**TASK ITEM**
From the data below, set down exactly the lines between the one holding "curiosidade (174, 660)" and the one holding "Video di namorada", inclusive, and no others.

**EXCERPTED DATA**
---------------
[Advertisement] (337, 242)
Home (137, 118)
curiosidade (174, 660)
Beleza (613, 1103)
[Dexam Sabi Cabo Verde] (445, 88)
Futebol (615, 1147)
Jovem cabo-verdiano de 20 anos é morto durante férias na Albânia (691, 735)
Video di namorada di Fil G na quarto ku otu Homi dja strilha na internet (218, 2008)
---------------
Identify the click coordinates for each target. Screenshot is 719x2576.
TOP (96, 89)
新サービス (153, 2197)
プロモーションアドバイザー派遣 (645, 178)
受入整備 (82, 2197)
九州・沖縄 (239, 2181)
---------------
**ANSWER TO THE PROBLEM**
curiosidade (174, 660)
Beleza (613, 1103)
[Dexam Sabi Cabo Verde] (445, 88)
Futebol (615, 1147)
Jovem cabo-verdiano de 20 anos é morto durante férias na Albânia (691, 735)
Video di namorada di Fil G na quarto ku otu Homi dja strilha na internet (218, 2008)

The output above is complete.